Quarta-feira, 27 de maio de 2026
Por Redação O Sul | 12 de novembro de 2018
O terceiro secretário da Mesa Diretora da Câmara dos Deputados, João Henrique Caldas (PSB/AL), reuniu-se nesta segunda-feira (12) com o presidente eleito Jair Bolsonaro. No encontro, na casa de Bolsonaro, no Rio de Janeiro, Caldas conversou sobre sua candidatura à Presidência da Câmara.
“O presidente me relatou que não irá interferir diretamente na eleição da Câmara dos Deputados, apesar de ter apoio de uma bancada expressiva, com 52 deputados. Sou candidato a presidente da Câmara, vou colocar meu nome à disposição, já tenho a experiência de terceiro secretário da Câmara”, disse o parlamentar.
Em recentes entrevistas, Bolsonaro tem dito que não pretende trabalhar para que seu partido, o PSL, conquiste a presidência da Câmara, mas que defende a escolha de um nome para comandar a Casa que não trave a pauta de projetos do Executivo. Embalado pela vitória de Bolsonaro, o PSL terá a segunda maior bancada da Câmara, com 52 deputados, atrás apenas do PT, que elegeu 56 parlamentares para a Casa.
Na conversa com Bolsonaro, disse Caldas, houve discussões de pautas e uma espécie de “alinhamento de ideias“ sobre o futuro do Congresso. O deputado afirmou que pode ter o apoio de colegas do PSL.

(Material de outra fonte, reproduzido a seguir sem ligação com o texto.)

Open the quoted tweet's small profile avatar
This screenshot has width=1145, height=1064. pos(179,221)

Segundo Caldas, o deputado que quiser presidir a Câmara precisa dialogar com todos os partidos. “Eu tenho alguns colegas dentro do PSL. Claro que nós temos uma relação institucional suprapartidária que pode nos ajudar nessa composição. O presidente da Câmara é o presidente da instituição. Ele precisa atuar como magistrado, definindo as pautas prioritárias para o Brasil. Então acredito que temos que fazer esse pacto de convergência suprapartidária para o País”, finalizou.
Rodrigo Maia
Em encontro com integrantes do mercado financeiro na semana passada, o presidente da Câmara, Rodrigo Maia (DEM-RJ), reclamou da falta de interlocução do futuro governo Jair Bolsonaro com o Congresso e disse que o futuros integrantes do Palácio do Planalto não deram ainda “nenhum sinal” do que querem.

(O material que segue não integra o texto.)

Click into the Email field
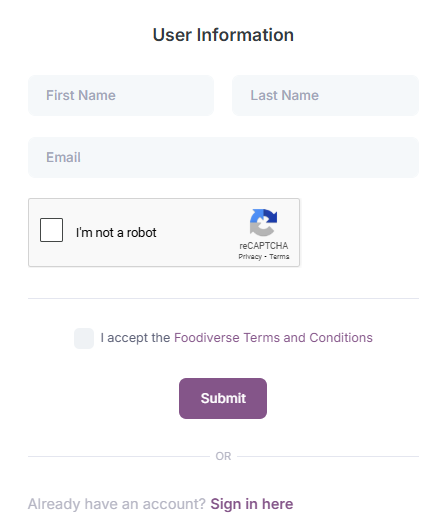The height and width of the screenshot is (528, 441). [224, 158]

“Ainda não houve nenhuma articulação. Não vou pautar uma matéria porque eu li no jornal”, declarou o presidente da Câmara, no encontro fechado com representantes de bancos e fundos de investimento em São Paulo.
“O governo acha que viabiliza a base através das frentes parlamentares, mas eu acho que não viabiliza”, continuou o presidente da Câmara, numa referência à maneira como Bolsonaro pretende construir sua base governista, de acordo com o presidente eleito sem “toma-lá-dá-cá”.
Segundo relatos feitos por pessoas presentes ao encontro, amparados por um texto elaborado por um dos participantes que circula entre integrantes do mercado, Maia disse que o Congresso precisa saber o que o governo quer fazer.
“Não posso dar um canhão na mão dele sem saber o que vai ser do Congresso”, disse, destacando que “topa” não ter cargos no futuro governo, mas que não aceita ser enfraquecido na sua base eleitoral, o Rio de Janeiro. Disse que as pessoas querem entender “qual a regra do jogo” e que o futuro governo ainda não colocou ninguém para articular sua base política – ele questionou o fato de a equipe de Bolsonaro ser “contra a política”.
Elogiou, porém, Onyx Lorenzoni (DEM-RS), futuro ministro da Casa Civil, ao dizer que ele é experiente, mas disse que também quer um presidente da República que possa “influenciar” – embora do mesmo partido, a relação entre Maia e Onyx não é das melhores. Maia também disse acreditar que a desorganização do futuro governo é momentânea e que vai melhorar quando os novos integrantes do Palácio do Planalto assumirem seus cargos.
Para Maia, a aprovação de medidas na área da previdência depende do apoio pessoal do presidente eleito. O futuro governo tem duas prioridades nesta fase: aprovar mudanças na previdência, ainda que sejam medidas infraconstitucionais (que não alterem a Constituição e que portanto não demandem a aprovação de 308 deputados em dois turnos), e a autonomia do Banco Central, que precisa de 257 votos para ser aprovada e cuja viabilidade de ir a plenário será analisada na semana posterior à do feriado.